| WHAT IS EXPECTED |
Repeat exactly the lines below, from the line containing "The width and height of the screenshot is (1475, 830)." through the last line, both included. Leave out any pictures.

[Records from a dataset]
--
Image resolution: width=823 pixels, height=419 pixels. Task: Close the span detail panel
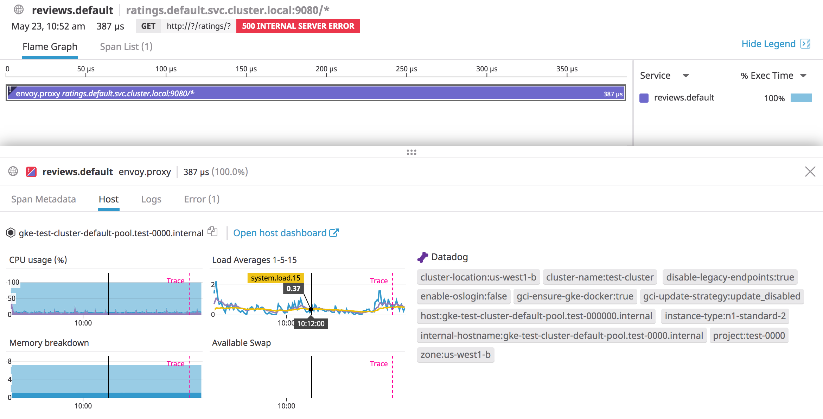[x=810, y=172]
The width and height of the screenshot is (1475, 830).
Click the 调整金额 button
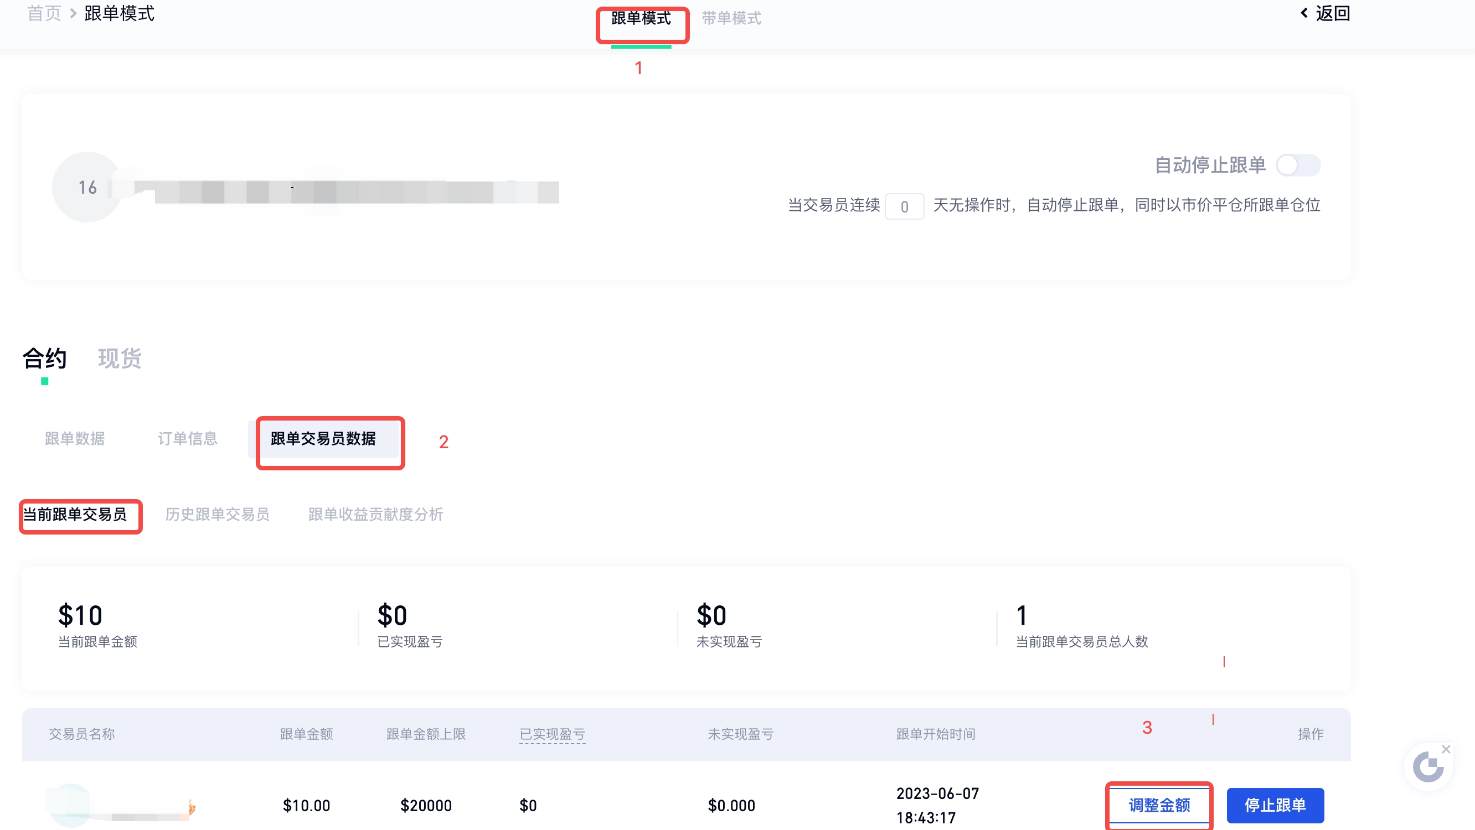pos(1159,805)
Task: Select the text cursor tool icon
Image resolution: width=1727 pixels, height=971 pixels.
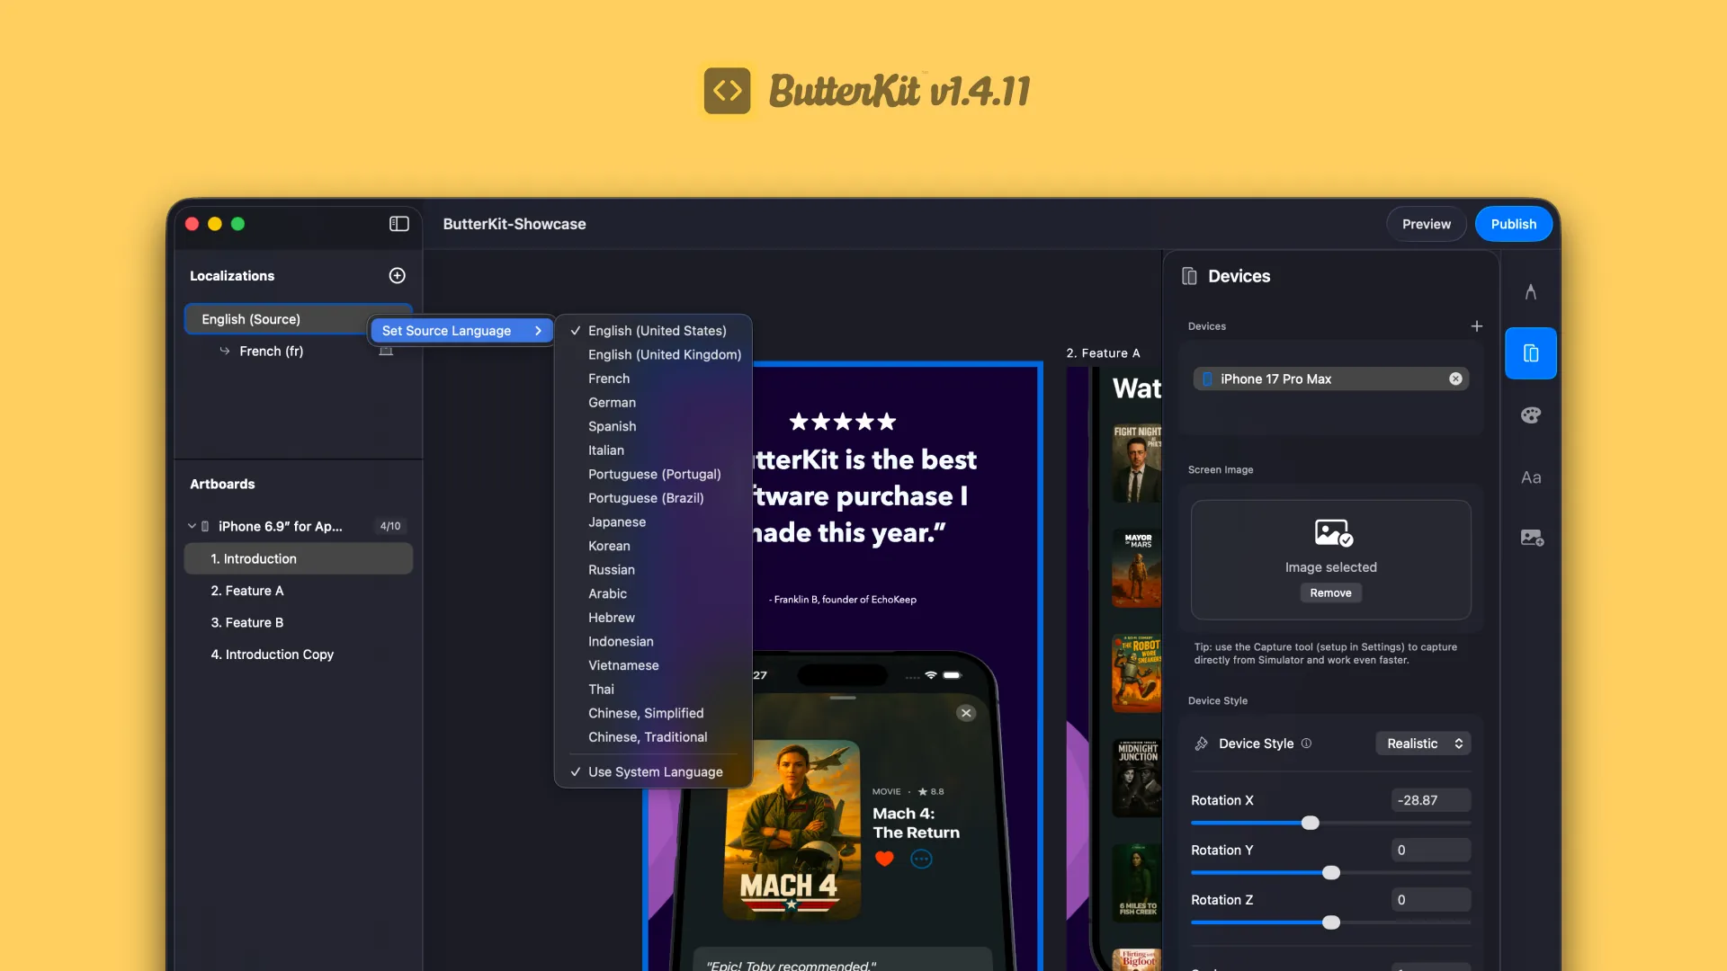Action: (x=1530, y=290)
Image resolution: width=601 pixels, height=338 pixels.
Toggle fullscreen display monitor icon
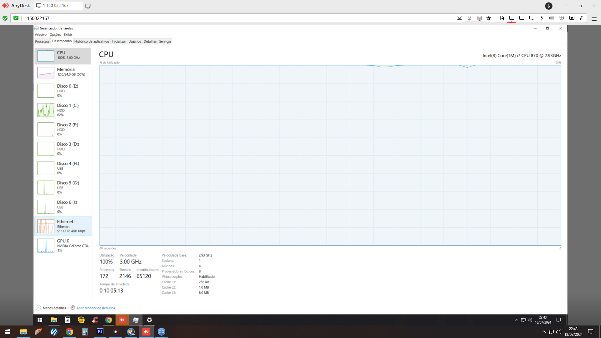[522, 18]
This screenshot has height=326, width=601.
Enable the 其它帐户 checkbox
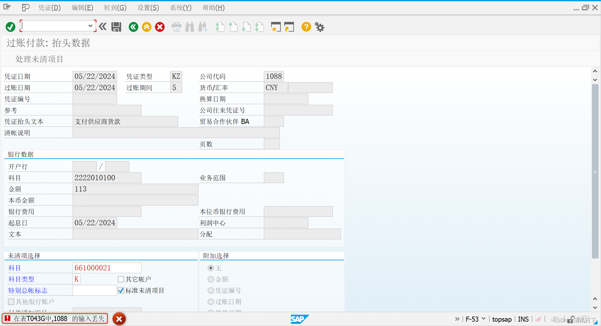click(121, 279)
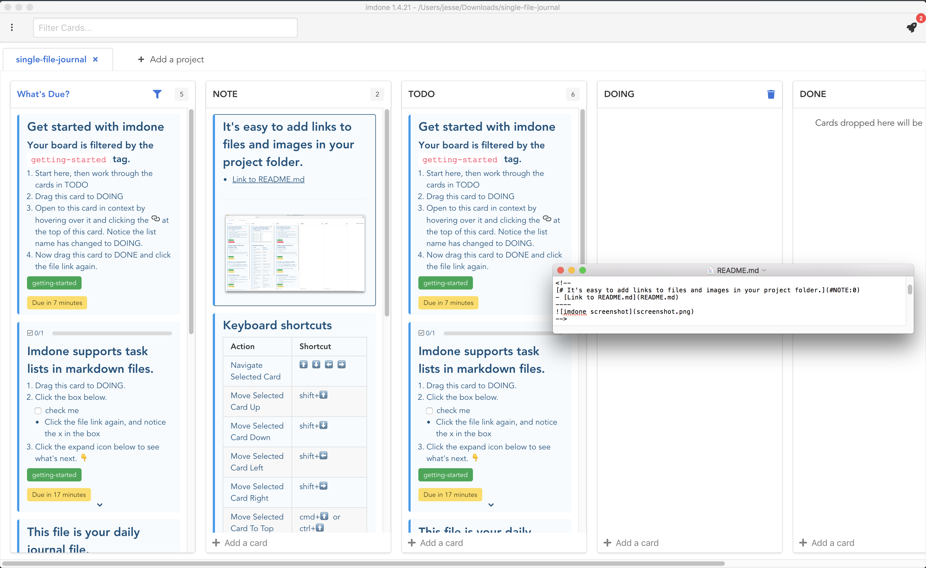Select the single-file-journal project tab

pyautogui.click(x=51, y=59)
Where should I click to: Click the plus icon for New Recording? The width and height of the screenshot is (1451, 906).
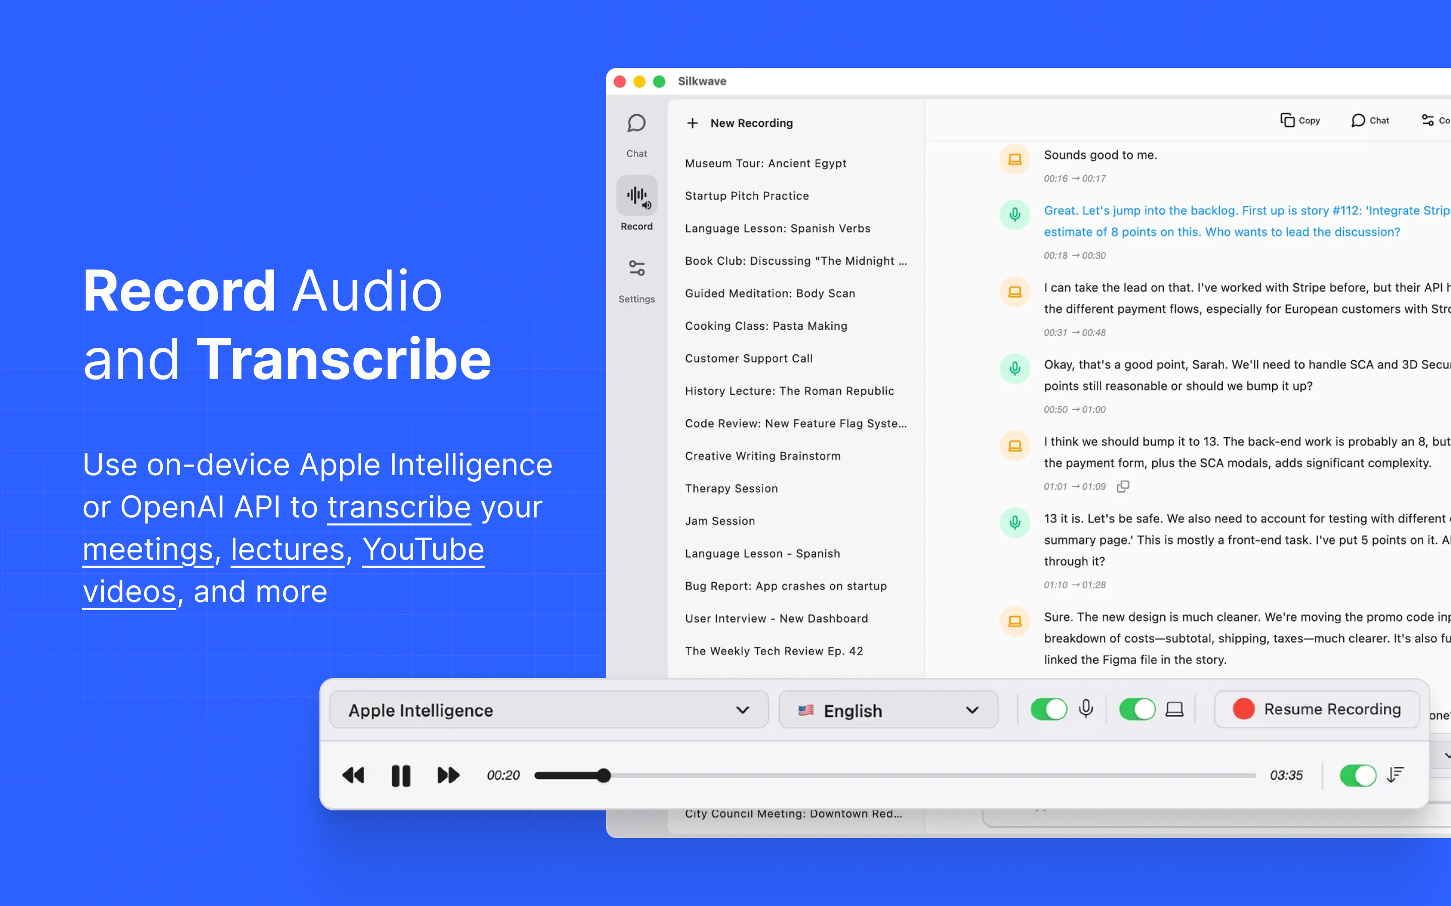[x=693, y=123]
--
| EXPECTED ANSWER |
The width and height of the screenshot is (1475, 830).
Click the 调整金额 button
pos(1159,805)
Task: Select the text cursor tool icon
Image resolution: width=1727 pixels, height=971 pixels.
Action: (x=1530, y=290)
Image resolution: width=601 pixels, height=338 pixels.
Toggle fullscreen display monitor icon
[522, 18]
This screenshot has height=326, width=601.
Enable the 其它帐户 checkbox
click(121, 279)
Select the single-file-journal project tab

pyautogui.click(x=51, y=59)
Where should I click to: Click the plus icon for New Recording? The width and height of the screenshot is (1451, 906).
[x=693, y=123]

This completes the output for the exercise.